Mickey Guidry

No. 8, 5
- Position: Quarterback

Personal information
- Born: August 9, 1966 (age 59) New Orleans, Louisiana, U.S.
- Height: 6 ft 2 in (1.88 m)
- Weight: 205 lb (93 kg)

Career information
- High school: Archbishop Shaw (Marrero, Louisiana)
- College: LSU (1985–1988)
- NFL draft: 1989: undrafted

Career history
- London Monarchs (1991); San Antonio Riders (1991); Sacramento Surge (1991); New Orleans Night (1991); Sacramento Surge (1992); New Orleans Night (1992);

Career Arena League statistics
- Comp. / Att.: 246 / 450
- Passing yards: 2,626
- TD–INT: 30–29
- QB rating: 61.77
- Rushing TDs: 3
- Stats at ArenaFan.com

= Mickey Guidry =

American football player (born 1966)

Mickey J. Guidry (born August 9, 1966) is an American former professional football quarterback who played two seasons with the New Orleans Night of the Arena Football League (AFL). He played college football at Louisiana State University.

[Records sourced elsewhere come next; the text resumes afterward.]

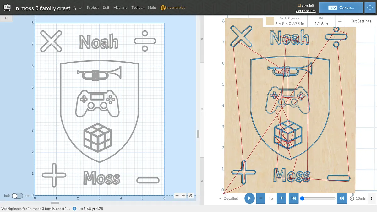
Task: Expand the project title dropdown chevron
Action: click(x=80, y=8)
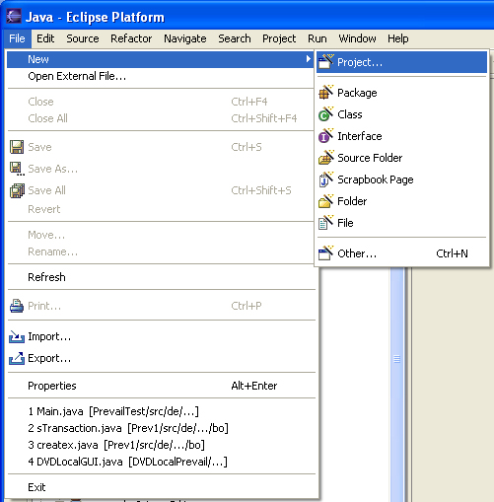Click the Scrapbook Page icon
The height and width of the screenshot is (502, 494).
click(325, 179)
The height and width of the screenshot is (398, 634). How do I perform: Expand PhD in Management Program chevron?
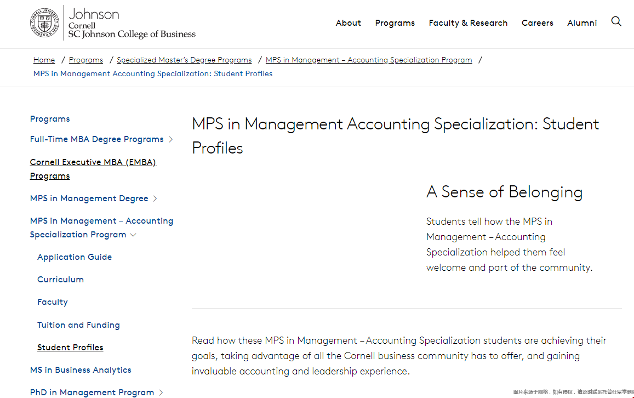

==Early life and college==
Mickey J. Guidry was born on August 9, 1966, in New Orleans, Louisiana. He attended Archbishop Shaw High School in Marrero, Louisiana.

Guidry was a four-year letterman for the LSU Tigers of Louisiana State University from 1985 to 1988. He was the backup to Tommy Hodson during his college career. Guidry completed three of five passes for 60 yards in 1985, 31	of 46 passes (67.4%) for 355 yards, two touchdowns, and four interceptions in 1986, 23 of 43 passes (53.5%) for	315	yards, two touchdowns, and one interception in 1987, 28 of	43 passes (65.1%) for 365 yards and one touchdown in 1988. He scored one rushing touchdown in college. In the 1989 Hall of Fame Bowl, Guidry suffered a shoulder injury requiring surgery and months of rehabilitation. He graduated from LSU with a general business degree in spring 1989.

==Professional career==
Guidry went undrafted in the 1989 NFL draft. He returned to LSU to work on his master's degree. He was also a color commentator for TigerVision during the 1990 season. Guidry decided to try out for the World League of American Football (WLAF) after receiving a call from a friend who worked at the WLAF's office in Dallas.

Guidry signed with the London Monarchs of the WLAF in 1991. He was the third-string quarterback with the Monarchs and was traded to the San Antonio Riders before playing in any games. Guidry was the third stringer with the Riders as well. He played in one game for San Antonio but did not record any statistics. Due to a WLAF ruling requiring all teams to have three quarterbacks, a quarterback allocation draft was held. Guidry was drafted by the Sacramento Surge and was their third stringer but did not appear in any games.

Guidry played in eight games for the New Orleans Night of the Arena Football League (AFL) in 1991, completing 86 of 150	passes (57.3%) for	1,072 yards, 15	touchdowns, and nine interceptions while also rushing for three touchdowns.

Guidry was a member of the Sacramento Surge of the WLAF during the 1992 WLAF season but once again did not play in any games.

Guidry appeared in eight games again in 1992, completing 160 of 300 passes (53.3%) for 1,554 yards, 15 touchdowns, and	20 interceptions.

==Personal life==
In 1991, Guidry released an autobiography titled "Through the Eyes of Number Two". In 1993, he started a career in the investment industry. He later became a Chartered Financial Analyst.